Стеклянный Глаз и портной сидели каждый в своем углу на полу, вытянув ноги, удобно откинувшись и скрестив на груди руки, как паши, милостиво взирающие на танцы.

Барашек охранял граммофон. Когда Кордия его заводила, пес поднимался, вилял хвостом, как бы желая помочь ей, и когда она протягивала руки сестре, снова садился. Они танцевали под одну и ту же мелодию, но каждый раз меняя шаг и придумывая новые движения.
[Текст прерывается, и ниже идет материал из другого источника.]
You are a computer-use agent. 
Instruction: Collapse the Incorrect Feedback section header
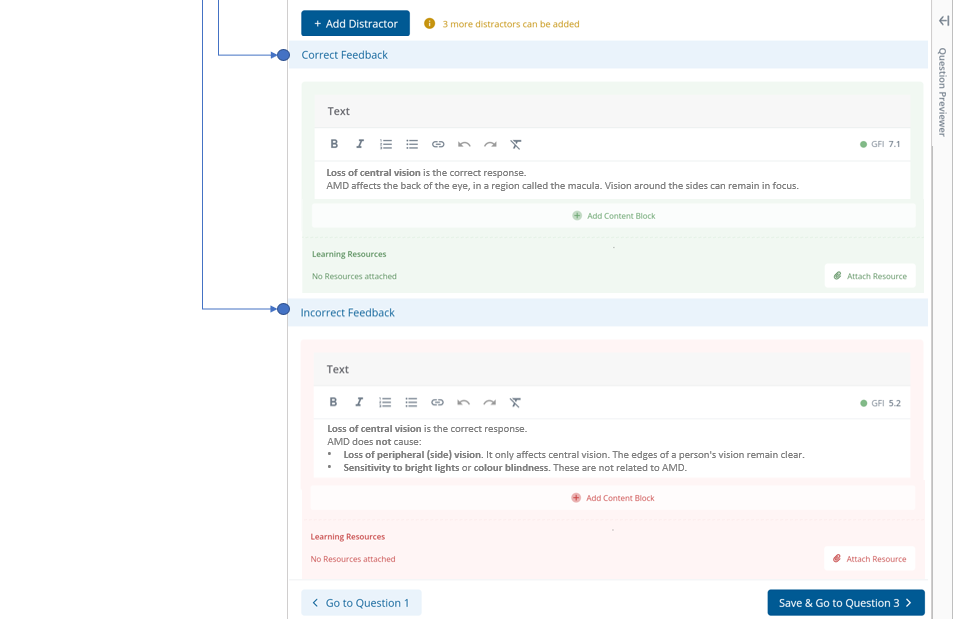pos(348,313)
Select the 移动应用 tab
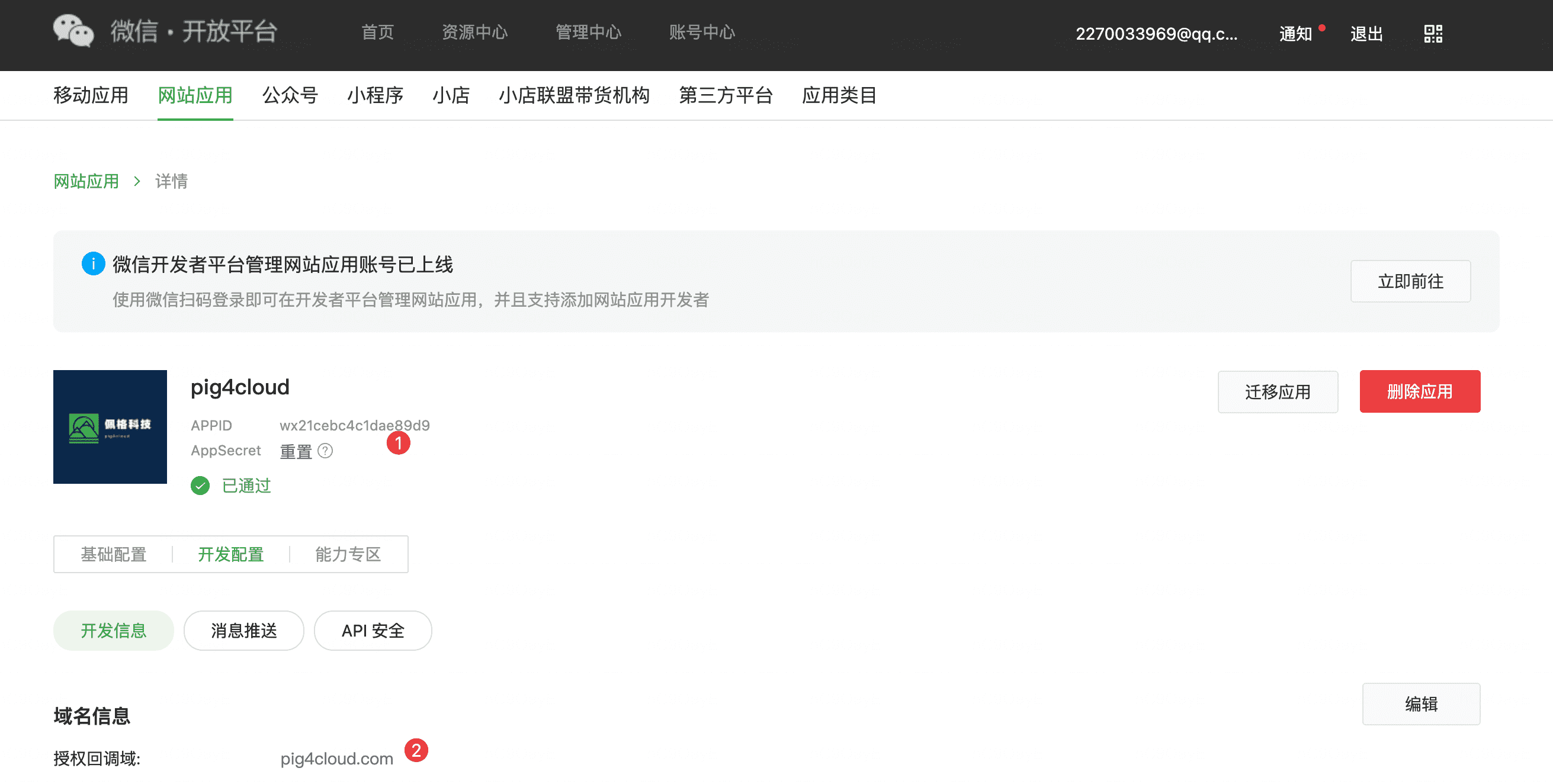This screenshot has width=1553, height=784. 91,95
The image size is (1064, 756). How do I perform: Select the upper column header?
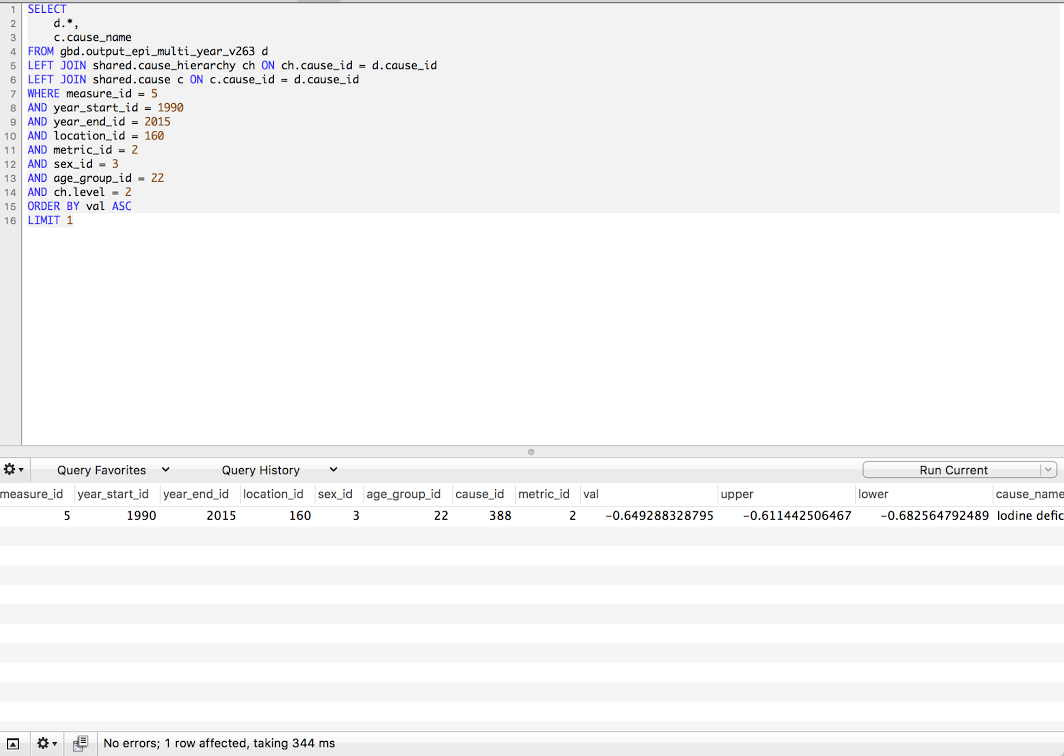pyautogui.click(x=785, y=494)
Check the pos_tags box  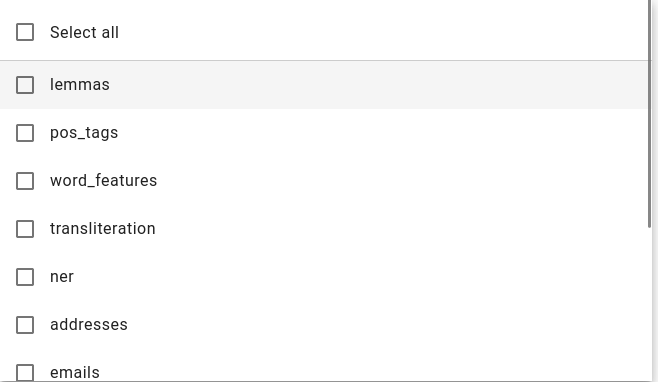(x=25, y=133)
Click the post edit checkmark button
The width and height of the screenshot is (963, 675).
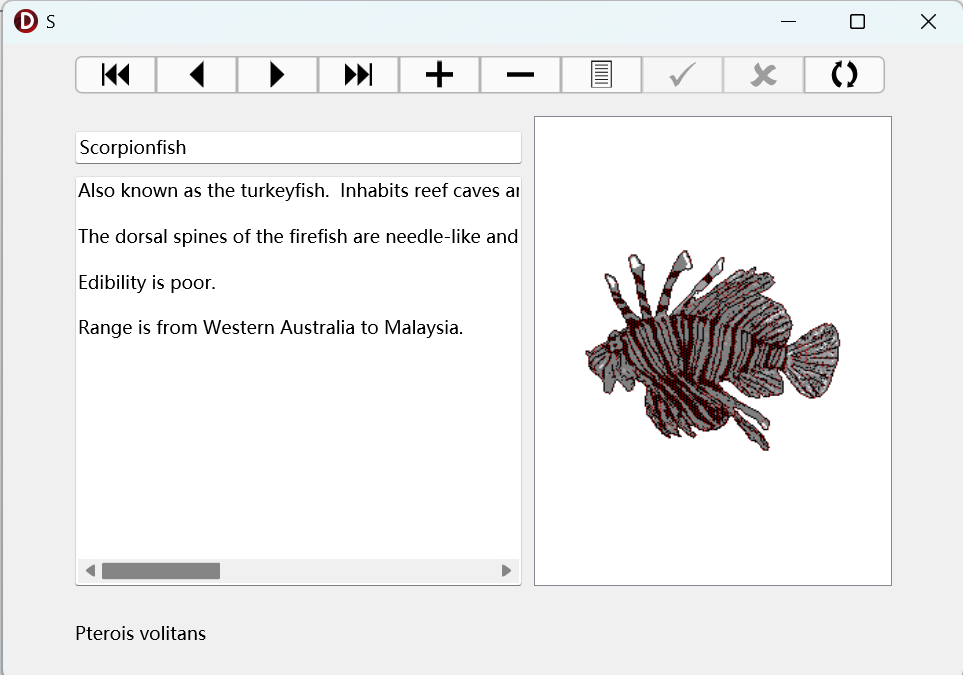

С точки зрения Стеклянного Глаза и портного, жизнь должна была быть именно такой. Дни их текли безмятежно, а теплыми ночами они были не одиноки.

На этот раз сестры, не касаясь друг друга, танцевали какой-то староиспанский танец, кружились одна вокруг другой, повернув лица в профиль и изогнувшись так, что резко обозначалась линия груди. Губы их полуоткрылись в улыбке, глаза блестели, — так положено в этом танце. Они танцевали для себя, каждая только для себя, ощущая собственную грацию.

Сестры-близнецы знали всего несколько немецких слов, а их возлюбленные — едва ли три испанских. Но и простого вздоха достаточно, чтобы выразить восхищение. Секретарь ушел из дома, хотя и трехэтажного, но без дверей и полов.

Только к утру, когда все спали, он вернулся, забрался в свой угол и долго беспокойно вертелся и ворочался. Управляющий рассказал ему, что во всех республиках Южной Америки безработица стремительно растет. Потом он продиктовал, а секретарь, всегда готовый помочь, отпечатал на машинке несколько писем, из которых следовало, что поместье послезавтра будет продано с молотка.